O segundo perído é a primeira dinastia do RAA, protagonizada por Mota Amaral, que esteve 20 anos no poder. É micaelense mas esteve muitos anos em Lisboa onde pertenceu ao governo de Salazar. É um diplomata nato, mas não um governante com a força necessária para defender um território tão complexo como os Açores. Os fundos da CEE passaram ao lado dos Açores e é talvez tarde demais para apanhar o comboio que a MAdeira apanhou. A agropecuária foi muito desenvolvida pelo Mota Amaral e o leite é produzido a 500 000 litros ao dia, cada uma das 25 000 vaca a contribuir com 20. Contas por alto, será uma fatia de cerca de 15% da produção nacional de leite.

Muito giro é apenas o AJJ a ser criticado pelos anos consecutivos no poder. A quem agrada ao governo central, mesmo em detrimento da sua terra, já não é "ditador".

Em 1998, sai M. Amaral e o seu governo PSD, e entra o micaelense Carlos Cesar do PS. A partir daí começa-se a mudar o plano, e nasce a SATA internacional, os hoteis começam a brotar, e as vias de comunicação em renovação.

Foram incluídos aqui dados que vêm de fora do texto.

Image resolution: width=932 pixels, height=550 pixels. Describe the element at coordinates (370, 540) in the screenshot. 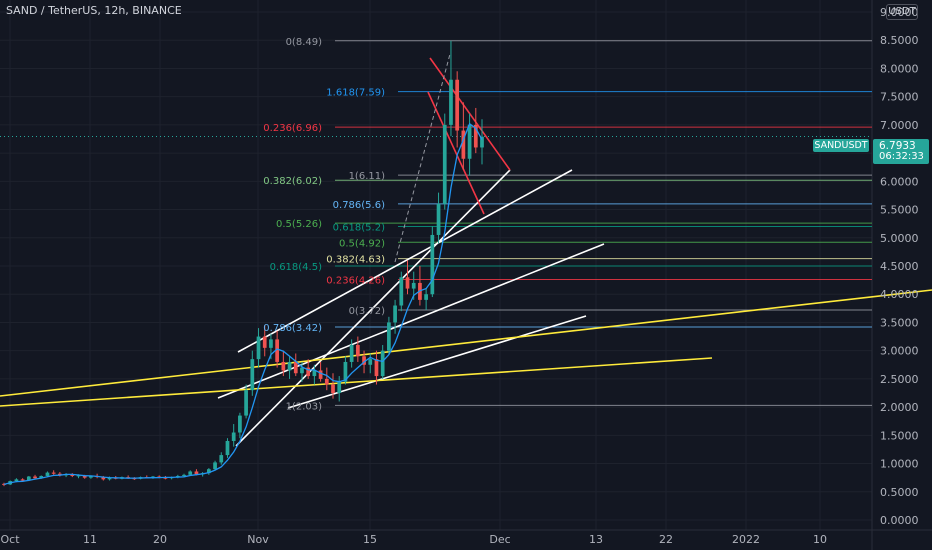

I see `time-tick-label: 15` at that location.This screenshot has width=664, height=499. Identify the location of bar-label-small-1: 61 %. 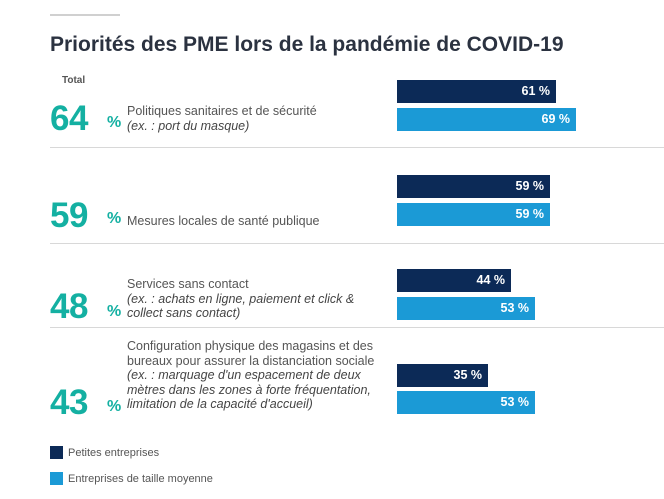
(536, 91).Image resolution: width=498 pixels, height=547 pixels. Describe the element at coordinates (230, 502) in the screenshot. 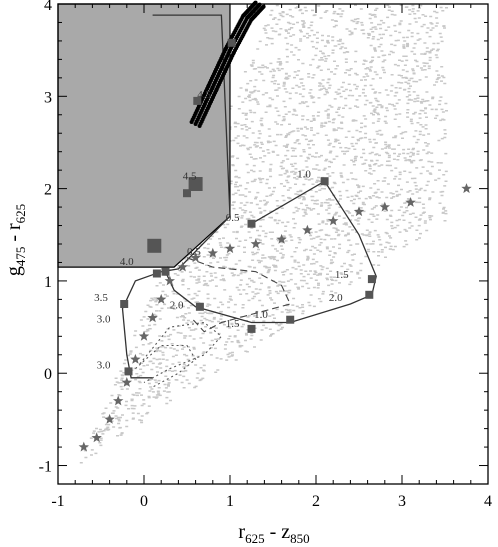

I see `x-tick-label: 1` at that location.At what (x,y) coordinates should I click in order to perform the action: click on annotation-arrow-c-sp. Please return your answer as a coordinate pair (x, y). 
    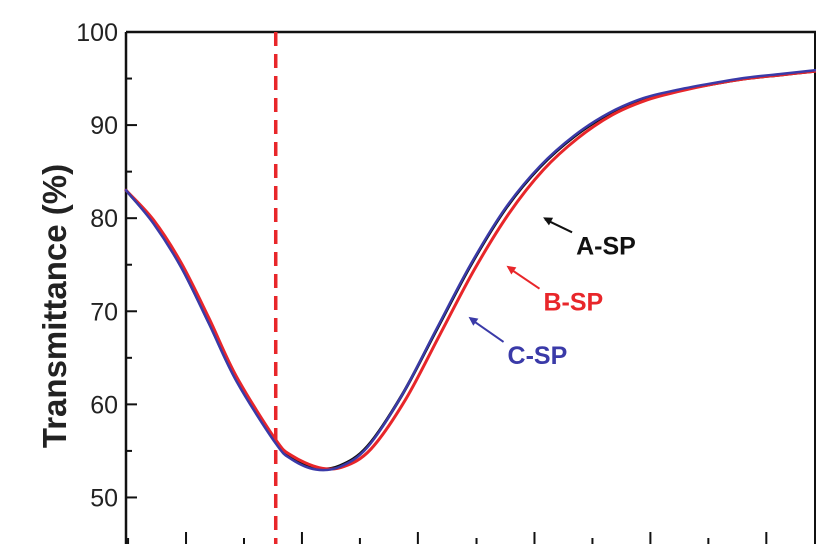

Na Terceira persiste a base áerea, enorme. Num dia vi lá 3 KC-135, 1 747, um C-17, 1 DC-9, 2 F-16 e um KC-10 da USAF. Trabalharam, no auge, 3000 portugueses na base, creio não haver dúvida do valor desta para o povo local. Imaginemos nos anos 70 o poder de compra entre o soldado US e o açoriano da Terceira. Nas ruas muitos carros com matrículas a dizer "US Forces". O intrigante é que são carros civis, como Corvettes e carrinhas. Será isto sequer legal, aos olhos da DGV?

Comments

AÇORES said…
Admito muitas verdades......e uma imperdoável: esqueceu-se do PICO.